Bem que poderíamos tentar entender melhor essa questão, só que de uma perspectiva diversa da qual estamos acostumados, utilizando como variável privilegiada a discriminação de raça. Por que a pobreza não acaba? Acaba, mas não para todos. E se não acaba, será pelo mesmo motivo que a riqueza não é distribuída?

Só há um jeito de reduzir a pobreza, e não será por obra e graça do Divino Espírito Santo. Do mesmo jeito que a maioria das pessoas é prejudicada por não ter acesso a bens e serviços públicos, renda e riqueza, outras tantas são beneficiadas pela inépcia do Estado em não cumprir seu dever, recolhendo impostos e, porque não dizer, distribuindo renda e o cinismo dos afortunados, que consideram sua contribuição mais que suficiente.

Uma pessoa de classe média pode considerar impossível sobreviver com menos de R$ 2 mil, mas continuará pagando salário mínimo para sua empregada. E usando a mesma quantia em guloseimas, mesada, academia de ginástica ou salão de beleza. Ninguém joga dinheiro pela janela, mas quem disse que seria fácil acabar com a pobreza - ou melhor, com a miséria e os mecanismos de perpetuação da mesma, reforçados diuturnamente? Ainda mais quando tal pobreza adquire contornos de discriminação racial, o que se constitui em outro motivo para esconder a realidade.
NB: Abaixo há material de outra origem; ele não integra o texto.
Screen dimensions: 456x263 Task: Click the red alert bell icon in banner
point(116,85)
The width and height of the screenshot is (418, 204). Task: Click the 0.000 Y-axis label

Quem ganha quando os impostos não são pagos? Por que se orgulhar de não contribuir, de sonegar? A quem interessa confundir a questão racial com a social? Nem todos ganham, mas quem ganha tenta vender a ideia revolucionária aos demais incautos, e esses sim perdem. Perdem principalmente porque dependem dos serviços públicos, como saúde ou educação, dependem da segurança pública, da justiça, da fiscalização sanitária e da observância à legislação. A maquiagem social que encobre o racial presta-se à fábula da cordialidade e da coesão nacional, isso citando superficialmente.

Dizem que um dos principais problemas do Brasil é a focalização das políticas sociais. Focalizar significará, neste contexto, gastar com quem precisa, deixando quem não precisa pagar por seu próprio conforto. Mais uma vez, o raciocínio pode parecer razoável, mas há diversas barreiras para torná-lo uma prática.

De algum modo os mais afortunados devem pagar pela conta da desigualdade. Culpar os mais pobres por seu próprio infortúnio já está ficando ridículo, e estes não possuem os meios para a manutenção de sua dignidade sem o apoio estatal. Qual a ideia-força do problema social brasileiro? A desigualdade é social e ponto. Já está na hora da questão racial ser reconhecida como problema específico, que deve ser tratado de forma séria. E não como efeito colateral da concentração de renda.

Os dados do Ipea desmentem o mito da democracia racial, a não ser para aqueles que imaginam não haver qualquer problema hoje. Educação, analfabetismo e renda são ruins na média do brasileiro, e são muito piores para os negros e pardos. Se isso não diz nada por si só, nada mais dirá.

Patrocinadores do racismo

Vários são os frontes dessa batalha, mas escolhemos o orçamento municipal como espaço privilegiado de nossa ação política. Afora o lugar comum de dizer que sem dinheiro não há políticas públicas, o orçamento tem sido o instrumento utilizado pelos movimentos sociais e ONGs, só para citar alguns atores políticos, colocando na ordem do dia a discussão sobre as desigualdades sociais, a precariedade dos serviços públicos, a violência e a falta de assistência aos pobres. Se não é efeito colateral, mas fato gerado de outras desigualdades, por que o racismo não pode entrar nessa pauta? A qualidade da educação pública impede as populações pobres de disputar melhores empregos e salários, mas não há como melhorar a educação sem recursos.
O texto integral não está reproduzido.